“All the Sinners Bleed” cover art. (Macmillan Publishers)

Who: Frances Dinkelspiel, author and freelance reporter

Recommendation: “All the Sinners Bleed” by S.A. Cosby

Why it’s a good read: I love atmospheric mysteries that draw you into a new place and reveal something about human nature. “All the Sinners Bleed” by S.A. Cosby is a page-turner featuring Titus Crown, the first Black sheriff in a racist county in Virginia. Titus is trying to convince a white supremacist group not to march through town to celebrate its Confederate past when a student kills his teacher and is then shot by Titus’s deputies. A search for answers leads to a serial killer and secrets the town’s leaders want prefer remain hidden.

Check if the book is available to borrow from your local public library.

“The Girl Who Smiled Beads” cover art. (Penguin Random House)

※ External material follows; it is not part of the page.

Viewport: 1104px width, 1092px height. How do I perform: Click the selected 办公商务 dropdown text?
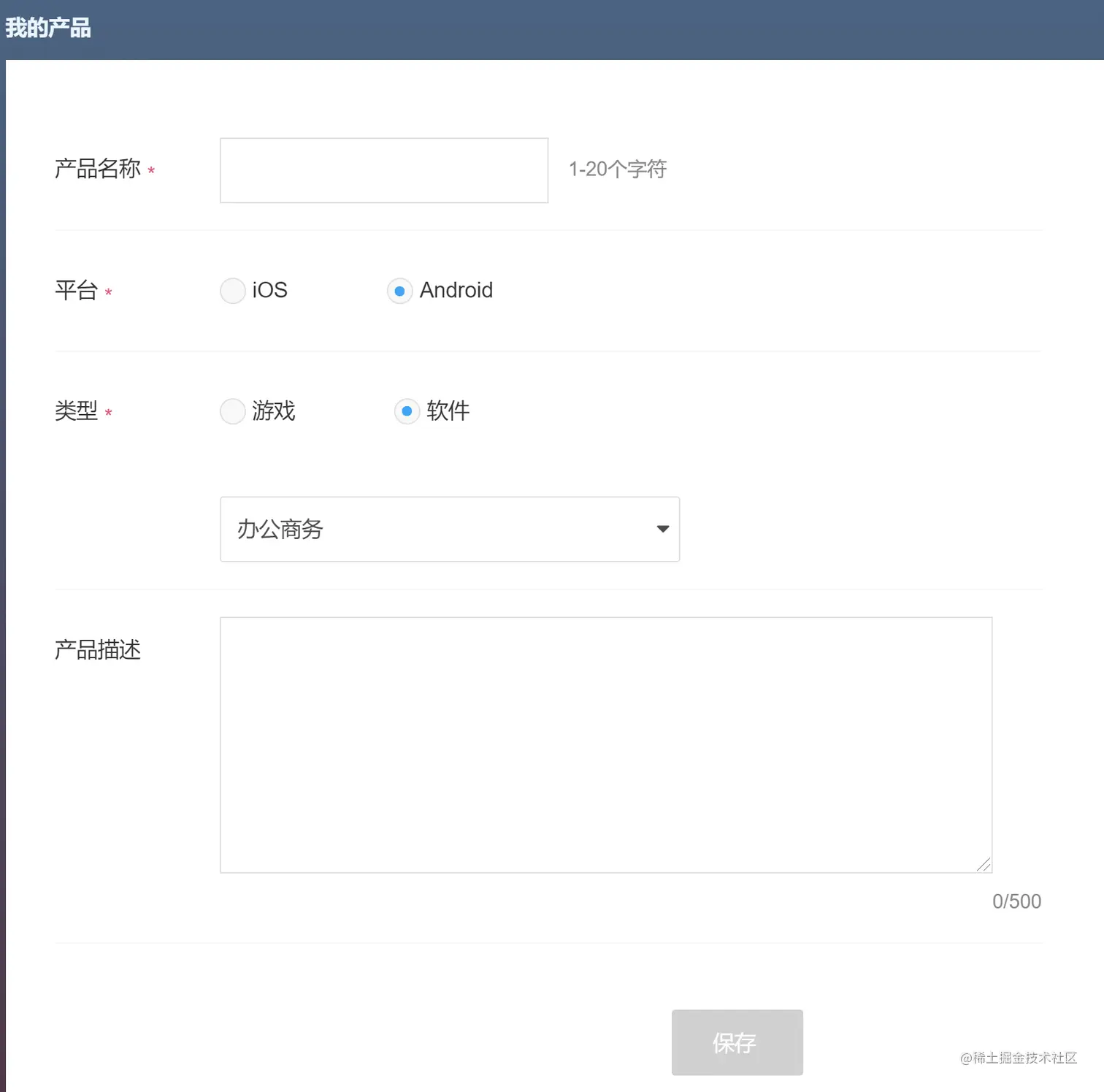[x=278, y=529]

Who: Ruth Dusseault, California Local Reporting Fellow

Recommendation: “The Girl Who Smiled Beads: A Story Of War And What Comes After” by Clemantine Wamariya & Elizabeth Weil, 2018

Why it’s a good read: The narrative propels itself by oscillating between external details and internal reveries. It’s a pleasure to see this story. It reads like a list of sentences, quick breaths. You won’t get lost between flashbacks, scene changes, culture clashes or milestones in the protagonist’s life. A Rwandan refugee comes to America as a girl and becomes an American woman, consciously.

Check if the book is available to borrow from your local public library.

“Assata” cover art. (Lawrence Hill Books)

Who: Nibras Suliman, Bay City News intern

Recommendation: “Assata: An Autobiography” by Assata Shakur

Why it’s a good read: Assata Shakur is a revolutionary who writes of her experience with policing and incarceration in America. Her autobiography is both personal and political, and was one of the most eye-opening books I have ever read.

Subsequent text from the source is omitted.